As a registrar, my role is different here than in Finland. It has been an interesting route to go back to my ”junior” doc feelings. Verifying my decisions by another (senior) doctor and being constantly supervised is both confusing and reassuring – but how it should be. It has become clear how independent and responsible we doctors are in Finland from the first steps after we graduate. Here I have embraced the fact that there are at least two doctors (myself and a senior) going through a patient’s case before locking decisions. The resident doctor presents the case and the preliminary decisions and suggestions for treatment or conditions for discharge. The senior backs them up or poses new questions, challenges your thinking. All this, in the end, is reassuring and advantageous for the patient, very educative for me. I hear of similar culture evolving in the Finnish ED’s. There is an increasing number of seniors, specialists in emergency medicine, present and available for face-to-face consultations and on-site education in emergency departments. Within a branch of medicine that is constantly active, an urgency brewing every moment, the leadership and education by seniors must be at hand.
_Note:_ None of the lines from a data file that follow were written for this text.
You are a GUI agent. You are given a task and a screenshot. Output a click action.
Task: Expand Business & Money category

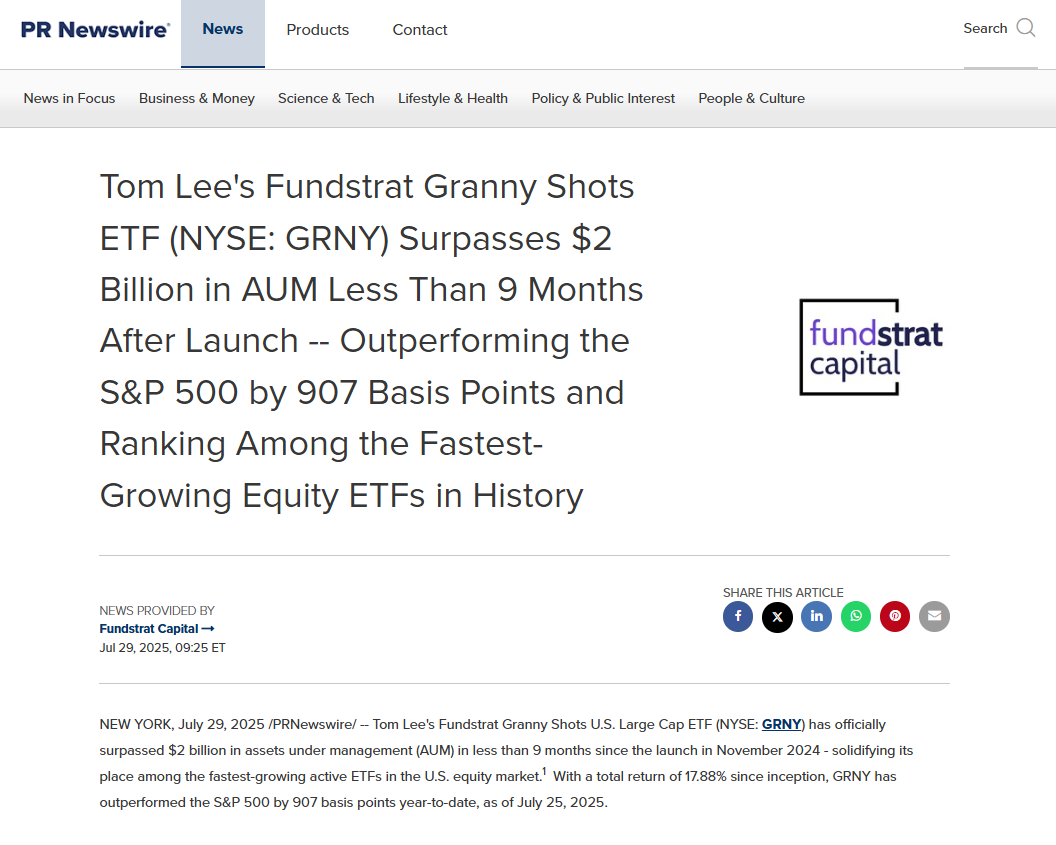[197, 98]
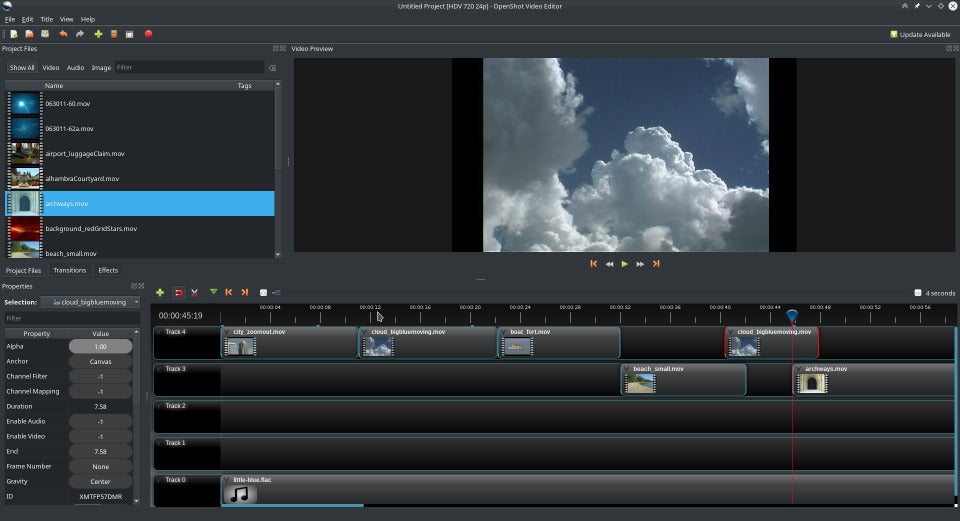Image resolution: width=960 pixels, height=521 pixels.
Task: Switch to the Transitions tab
Action: pos(69,270)
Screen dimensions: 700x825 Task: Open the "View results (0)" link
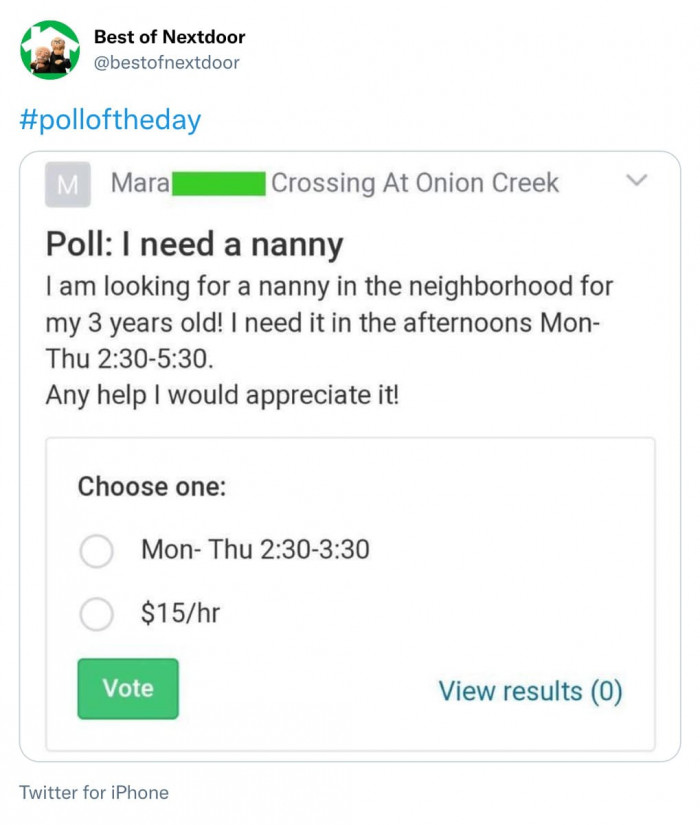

On ti kouka, cabbage tree. It is a signature sight in the Southisland and NZ. To a Finn the tree is exotic, to the maori a tree of many uses from fishing tools to baskets. My son named one of them ”a woman” with a spiky bunch of hair and a skirt. Here is a link for the interested: https://www.doc.govt.nz/nature/native-plants/cabbage-tree-ti-kouka/
Ngā mihi,
Reetta
Thank you for this insightful blog post. What an adventure not only in the world of medical but as a human in this hugely different part of the planet (from the European perspective). Thank you sis!!